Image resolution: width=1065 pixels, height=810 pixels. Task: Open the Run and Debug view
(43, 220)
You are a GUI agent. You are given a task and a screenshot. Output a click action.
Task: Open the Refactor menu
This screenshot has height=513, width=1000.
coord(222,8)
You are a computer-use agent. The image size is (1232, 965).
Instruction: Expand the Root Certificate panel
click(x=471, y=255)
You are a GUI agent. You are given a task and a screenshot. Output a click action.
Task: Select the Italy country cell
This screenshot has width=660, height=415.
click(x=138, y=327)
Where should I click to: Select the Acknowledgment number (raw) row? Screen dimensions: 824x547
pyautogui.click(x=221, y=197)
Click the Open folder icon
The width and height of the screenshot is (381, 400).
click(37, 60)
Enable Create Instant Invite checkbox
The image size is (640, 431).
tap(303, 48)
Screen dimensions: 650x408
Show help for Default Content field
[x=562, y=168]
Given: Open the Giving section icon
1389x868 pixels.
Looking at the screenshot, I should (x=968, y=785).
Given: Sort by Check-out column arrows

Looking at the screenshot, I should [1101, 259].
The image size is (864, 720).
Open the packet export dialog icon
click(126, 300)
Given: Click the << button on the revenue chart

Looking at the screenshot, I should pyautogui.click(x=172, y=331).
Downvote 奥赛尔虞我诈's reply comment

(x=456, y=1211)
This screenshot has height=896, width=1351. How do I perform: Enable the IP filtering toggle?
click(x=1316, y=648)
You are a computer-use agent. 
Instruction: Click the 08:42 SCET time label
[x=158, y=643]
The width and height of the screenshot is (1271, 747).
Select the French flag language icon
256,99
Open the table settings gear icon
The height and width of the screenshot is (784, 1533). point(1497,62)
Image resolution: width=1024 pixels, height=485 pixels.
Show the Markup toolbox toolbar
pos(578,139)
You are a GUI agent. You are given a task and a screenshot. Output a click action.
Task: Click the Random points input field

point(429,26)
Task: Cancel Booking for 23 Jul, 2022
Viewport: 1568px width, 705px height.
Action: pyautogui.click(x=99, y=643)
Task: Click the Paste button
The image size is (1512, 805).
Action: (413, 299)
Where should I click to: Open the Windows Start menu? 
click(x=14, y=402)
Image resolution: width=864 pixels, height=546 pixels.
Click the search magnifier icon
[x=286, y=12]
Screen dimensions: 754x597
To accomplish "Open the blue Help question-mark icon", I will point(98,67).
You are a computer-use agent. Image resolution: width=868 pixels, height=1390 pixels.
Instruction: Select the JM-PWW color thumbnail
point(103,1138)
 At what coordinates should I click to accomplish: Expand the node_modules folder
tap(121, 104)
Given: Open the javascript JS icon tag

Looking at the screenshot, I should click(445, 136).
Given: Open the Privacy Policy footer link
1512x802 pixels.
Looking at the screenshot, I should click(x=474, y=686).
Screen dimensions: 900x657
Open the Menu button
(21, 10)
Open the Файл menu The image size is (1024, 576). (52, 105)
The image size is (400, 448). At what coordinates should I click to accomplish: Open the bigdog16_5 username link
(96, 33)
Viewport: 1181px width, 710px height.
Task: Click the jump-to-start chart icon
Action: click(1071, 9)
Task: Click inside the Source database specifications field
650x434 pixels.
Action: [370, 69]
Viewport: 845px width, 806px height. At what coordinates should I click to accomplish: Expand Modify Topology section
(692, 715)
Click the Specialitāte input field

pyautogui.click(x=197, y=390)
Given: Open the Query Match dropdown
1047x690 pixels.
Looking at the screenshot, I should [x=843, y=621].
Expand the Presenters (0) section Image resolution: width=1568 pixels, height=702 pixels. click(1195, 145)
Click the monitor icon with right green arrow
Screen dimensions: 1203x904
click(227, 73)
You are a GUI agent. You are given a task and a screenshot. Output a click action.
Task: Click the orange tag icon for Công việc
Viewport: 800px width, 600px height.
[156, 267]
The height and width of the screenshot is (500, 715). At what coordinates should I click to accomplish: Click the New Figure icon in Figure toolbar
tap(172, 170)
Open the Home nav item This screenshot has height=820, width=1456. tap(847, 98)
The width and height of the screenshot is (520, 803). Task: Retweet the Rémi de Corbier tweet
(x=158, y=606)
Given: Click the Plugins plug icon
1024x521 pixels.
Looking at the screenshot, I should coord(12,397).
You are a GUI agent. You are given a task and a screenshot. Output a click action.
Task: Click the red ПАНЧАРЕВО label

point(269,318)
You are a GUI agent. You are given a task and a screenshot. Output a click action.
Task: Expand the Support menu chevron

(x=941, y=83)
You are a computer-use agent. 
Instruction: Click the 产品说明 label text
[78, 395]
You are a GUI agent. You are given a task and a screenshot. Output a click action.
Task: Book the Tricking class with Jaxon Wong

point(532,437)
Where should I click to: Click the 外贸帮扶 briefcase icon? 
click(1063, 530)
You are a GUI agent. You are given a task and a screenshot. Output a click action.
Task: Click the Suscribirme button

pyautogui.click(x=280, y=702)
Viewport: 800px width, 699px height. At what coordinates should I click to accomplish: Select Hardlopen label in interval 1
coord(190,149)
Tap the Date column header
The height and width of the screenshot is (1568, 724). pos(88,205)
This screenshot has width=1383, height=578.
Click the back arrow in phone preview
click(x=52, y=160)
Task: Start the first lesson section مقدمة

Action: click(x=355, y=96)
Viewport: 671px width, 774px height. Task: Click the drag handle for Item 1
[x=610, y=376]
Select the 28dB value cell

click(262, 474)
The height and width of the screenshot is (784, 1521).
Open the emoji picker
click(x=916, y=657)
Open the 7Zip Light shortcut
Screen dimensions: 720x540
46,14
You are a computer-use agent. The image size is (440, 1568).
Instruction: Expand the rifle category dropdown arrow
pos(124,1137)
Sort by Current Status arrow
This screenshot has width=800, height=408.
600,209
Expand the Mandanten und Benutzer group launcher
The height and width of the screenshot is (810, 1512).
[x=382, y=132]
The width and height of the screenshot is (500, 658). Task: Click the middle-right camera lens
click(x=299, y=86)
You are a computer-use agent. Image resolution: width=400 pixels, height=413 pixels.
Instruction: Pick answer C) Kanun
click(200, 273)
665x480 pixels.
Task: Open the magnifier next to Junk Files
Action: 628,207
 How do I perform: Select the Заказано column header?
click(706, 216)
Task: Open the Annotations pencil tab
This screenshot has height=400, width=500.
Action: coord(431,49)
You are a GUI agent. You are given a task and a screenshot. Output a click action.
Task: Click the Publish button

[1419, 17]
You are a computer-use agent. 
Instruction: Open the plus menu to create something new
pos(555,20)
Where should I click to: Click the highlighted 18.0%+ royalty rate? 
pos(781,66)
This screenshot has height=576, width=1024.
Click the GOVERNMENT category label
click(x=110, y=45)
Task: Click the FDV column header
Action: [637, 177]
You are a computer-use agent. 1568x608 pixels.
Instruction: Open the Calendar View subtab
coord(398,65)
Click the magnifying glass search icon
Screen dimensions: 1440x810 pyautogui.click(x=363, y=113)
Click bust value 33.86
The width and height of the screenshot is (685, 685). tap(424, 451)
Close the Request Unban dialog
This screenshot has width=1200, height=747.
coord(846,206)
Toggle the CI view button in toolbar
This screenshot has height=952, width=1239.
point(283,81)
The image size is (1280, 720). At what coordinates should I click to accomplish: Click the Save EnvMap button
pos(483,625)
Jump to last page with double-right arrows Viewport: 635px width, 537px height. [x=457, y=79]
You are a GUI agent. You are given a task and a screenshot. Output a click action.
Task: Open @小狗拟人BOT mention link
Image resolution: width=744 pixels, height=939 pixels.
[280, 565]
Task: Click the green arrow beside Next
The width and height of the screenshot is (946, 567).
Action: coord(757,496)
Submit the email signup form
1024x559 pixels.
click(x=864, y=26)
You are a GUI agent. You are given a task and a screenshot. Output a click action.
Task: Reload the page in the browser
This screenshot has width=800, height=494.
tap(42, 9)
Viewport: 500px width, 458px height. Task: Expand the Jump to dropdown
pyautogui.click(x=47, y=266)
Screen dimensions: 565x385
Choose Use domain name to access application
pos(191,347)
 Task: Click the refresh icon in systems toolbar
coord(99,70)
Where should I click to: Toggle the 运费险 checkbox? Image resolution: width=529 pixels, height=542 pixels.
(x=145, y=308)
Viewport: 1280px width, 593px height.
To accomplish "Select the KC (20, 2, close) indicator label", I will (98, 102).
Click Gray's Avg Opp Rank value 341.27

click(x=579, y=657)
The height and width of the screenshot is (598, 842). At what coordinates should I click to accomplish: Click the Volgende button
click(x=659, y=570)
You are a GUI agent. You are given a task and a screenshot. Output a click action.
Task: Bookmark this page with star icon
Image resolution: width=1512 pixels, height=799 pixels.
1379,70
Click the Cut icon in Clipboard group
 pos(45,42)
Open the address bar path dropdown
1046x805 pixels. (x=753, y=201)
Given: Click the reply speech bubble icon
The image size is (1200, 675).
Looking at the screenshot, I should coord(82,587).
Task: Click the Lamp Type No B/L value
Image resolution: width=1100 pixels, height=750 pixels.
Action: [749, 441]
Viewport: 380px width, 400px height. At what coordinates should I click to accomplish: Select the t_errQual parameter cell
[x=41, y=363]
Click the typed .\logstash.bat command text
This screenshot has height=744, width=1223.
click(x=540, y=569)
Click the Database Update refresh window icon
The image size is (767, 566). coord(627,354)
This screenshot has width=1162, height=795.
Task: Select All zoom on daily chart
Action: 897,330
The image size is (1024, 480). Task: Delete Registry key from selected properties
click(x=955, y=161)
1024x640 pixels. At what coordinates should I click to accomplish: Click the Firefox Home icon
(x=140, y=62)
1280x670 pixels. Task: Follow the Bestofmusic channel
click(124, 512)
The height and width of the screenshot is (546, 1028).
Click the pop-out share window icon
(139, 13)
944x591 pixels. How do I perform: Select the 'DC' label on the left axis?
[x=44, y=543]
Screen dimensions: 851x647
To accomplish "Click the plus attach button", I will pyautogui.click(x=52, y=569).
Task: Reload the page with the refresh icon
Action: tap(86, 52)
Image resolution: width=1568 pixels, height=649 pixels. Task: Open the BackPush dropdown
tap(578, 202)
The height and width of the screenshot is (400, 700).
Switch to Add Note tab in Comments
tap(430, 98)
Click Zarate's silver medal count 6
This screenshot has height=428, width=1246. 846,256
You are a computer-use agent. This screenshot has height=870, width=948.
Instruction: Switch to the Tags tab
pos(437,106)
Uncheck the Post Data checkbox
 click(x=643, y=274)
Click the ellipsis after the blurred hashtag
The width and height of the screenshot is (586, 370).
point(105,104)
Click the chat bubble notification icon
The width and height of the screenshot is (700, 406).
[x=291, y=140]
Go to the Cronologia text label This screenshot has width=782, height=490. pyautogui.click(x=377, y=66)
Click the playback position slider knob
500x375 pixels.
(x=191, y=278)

* * * *

Brief: Nothing should be returned except the lines from the one holding "Instruction: Switch to the Tags tab" through the final line of the listing, exactly as they appear.

Problem solution:
Instruction: Switch to the Tags tab
pos(437,106)
Uncheck the Post Data checkbox
 click(x=643, y=274)
Click the ellipsis after the blurred hashtag
The width and height of the screenshot is (586, 370).
point(105,104)
Click the chat bubble notification icon
The width and height of the screenshot is (700, 406).
[x=291, y=140]
Go to the Cronologia text label This screenshot has width=782, height=490. pyautogui.click(x=377, y=66)
Click the playback position slider knob
500x375 pixels.
(x=191, y=278)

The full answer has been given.